Abstract: TH-PO0817
Immune Complex-Mediated Membranoproliferative Glomerulonephritis Mimicking ANCA: Kidney Involvement in a Patient with Sjogren Syndrome and Antiphospholipid Syndrome Without Histologic Evidence of Vasculitis
Session Information
- Glomerular Case Reports: Membranous, PGN, GBM, and More
November 06, 2025 | Location: Exhibit Hall, Convention Center
Abstract Time: 10:00 AM - 12:00 PM
Category: Glomerular Diseases
- 1402 Glomerular Diseases: Clinical, Outcomes, and Therapeutics
Authors
- Pablos, Michael A., Harbor-UCLA Medical Center, Torrance, California, United States
- Dukkipati, Ramanath B., Harbor-UCLA Medical Center, Torrance, California, United States
- Shah, Anuja P., Harbor-UCLA Medical Center, Torrance, California, United States
Introduction
Sjogren’s syndrome (SS) and antiphospholipid syndrome (APS) may sumultaneously occur but rarely present with overlapping renal involvement. Both conditions independently cause distinct kidney pathologies—immune complex glomerulonephritis in SS and thrombotic microangiopathy (TMA) in APS. We present a case in which misleading immunofluorescence mimicking ANCA vasculitis led to the diagnosis of this rare overlap.
Case Description
A 69-year-old female with hypertension and remote breast cancer in remission presented with exertional dyspnea and bilateral lower extremity edema. Laboratory findings revealed nephrotic-range proteinuria (UPCR 16 g/day), hematuria, hypocomplementemia, and elevated serum creatinine and was initiated on hemodialysis. ANCA testing showed an atypical immunofluorescence pattern without clear correlation to c-ANCA or p-ANCA. Serologies revealed positive SSA/SSB and high-titer antiphospholipid antibodies (lupus anticoagulant, β2-glycoprotein I IgG, anticardiolipin IgG).Patient declined immunosuppressive therapy and continued to require hemodialysis.Kidney biopsy demonstrated immune complex–mediated membranoproliferative glomerulonephritis (MPGN) with no necrotizing lesions or crescents.

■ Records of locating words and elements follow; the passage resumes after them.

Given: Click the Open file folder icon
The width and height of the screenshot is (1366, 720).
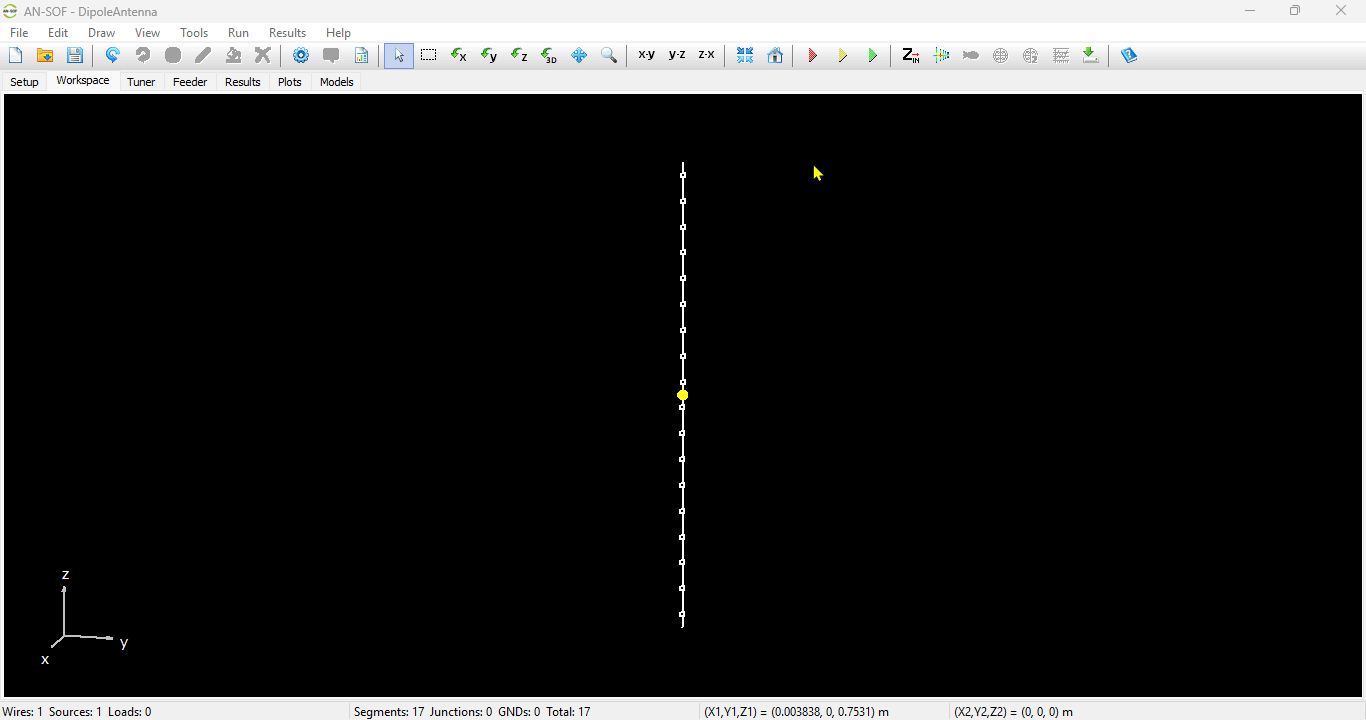Looking at the screenshot, I should click(x=45, y=56).
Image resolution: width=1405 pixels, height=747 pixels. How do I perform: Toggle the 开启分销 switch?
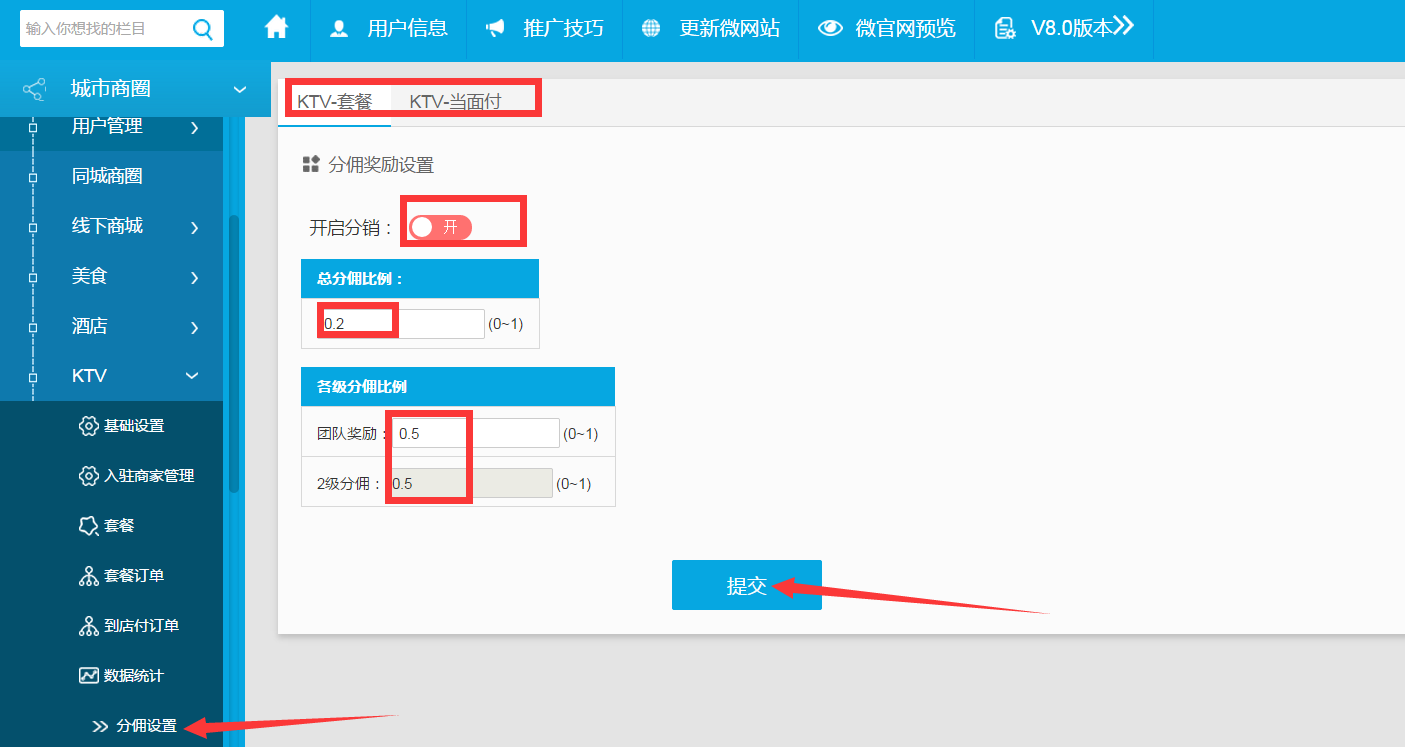tap(440, 227)
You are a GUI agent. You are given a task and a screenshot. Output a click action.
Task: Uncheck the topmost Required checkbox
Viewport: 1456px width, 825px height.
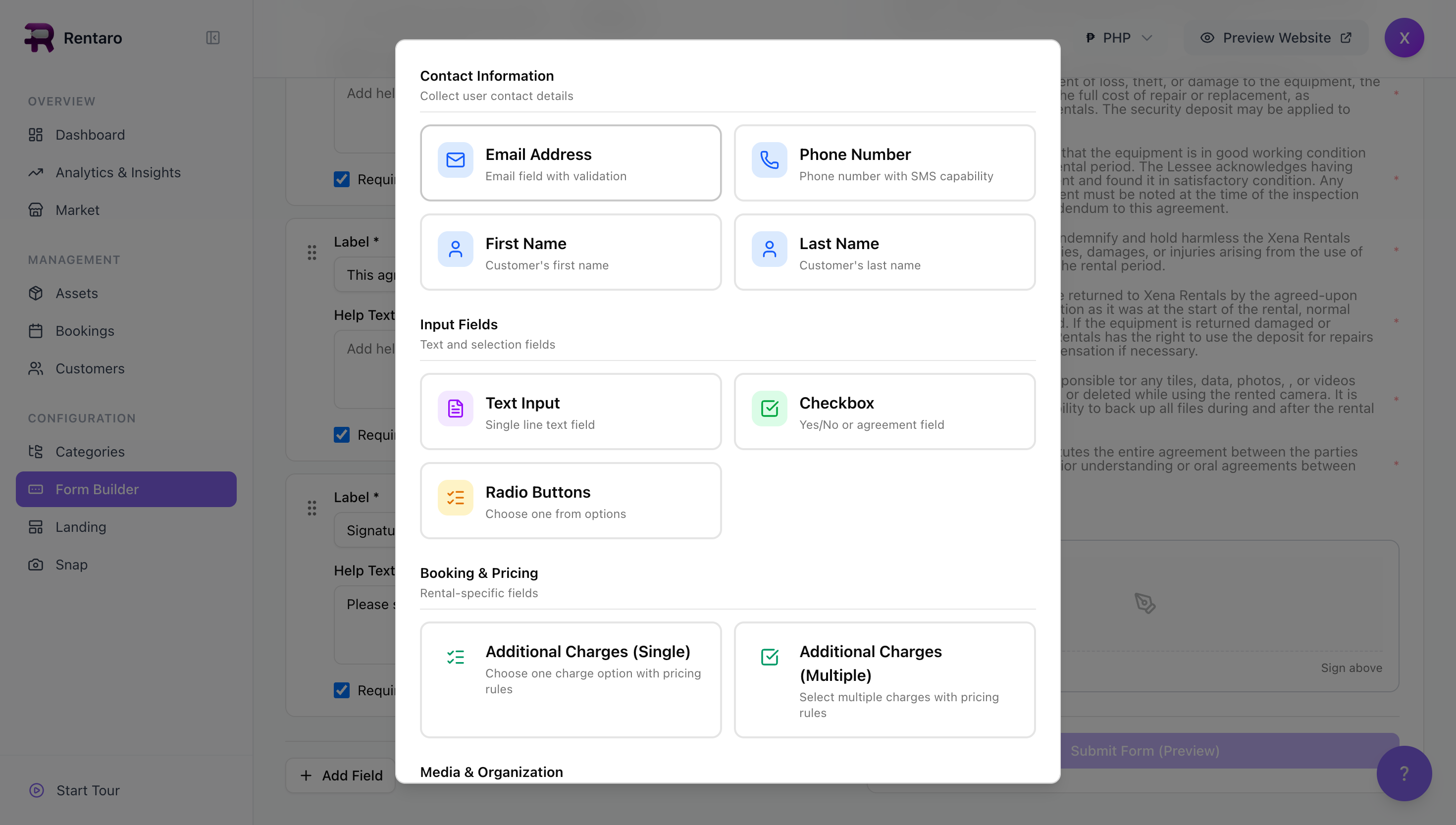342,179
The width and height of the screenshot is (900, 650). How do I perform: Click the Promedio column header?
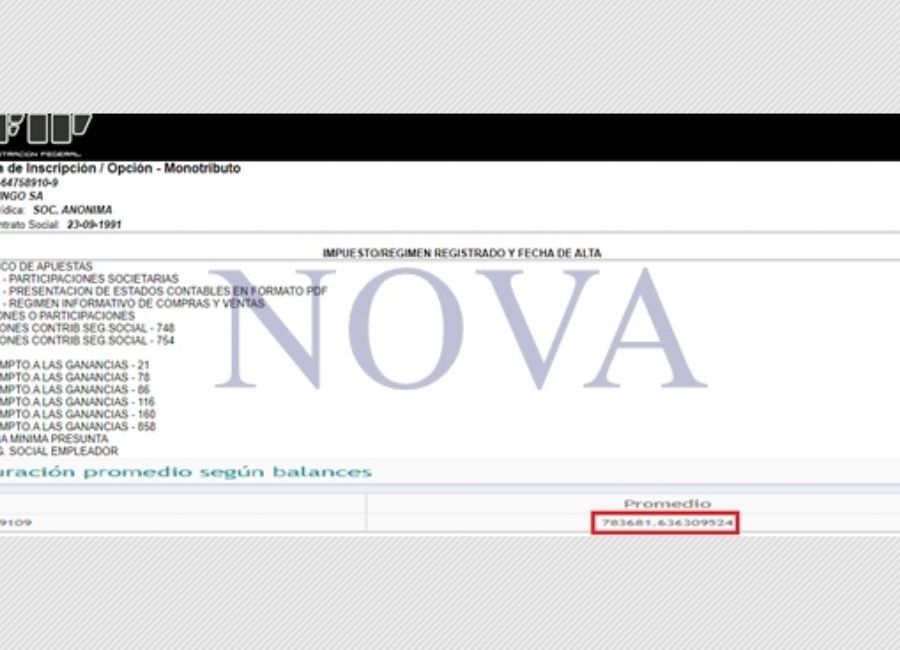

Additional findings included acute tubular injury, focal chronic interstitial nephritis, and severe arteriosclerosis. There were no features of thrombotic microangiopathy. Of 43 glomeruli, 60% were globally sclerotic, with 35–40% interstitial fibrosis and tubular atrophy.
Discussion
This case underscores the importance of histologic confirmation when atypical ANCA patterns are reported. In this overlap syndrome, SS likely contributed to immune-mediated injury while APS introduced thrombotic risk though TMA was not observed. Management of this patient required both immunologic and thrombotic sequelae.Overlapping autoimmune syndromes need to be recognized that they may mimic ANCA associated vasculitis under immunofluorescence studies. Kidney biopsy is of paramount importance for distinguishing immune-complex GN from vasculitis or thrombotic processes to guide effective therapy.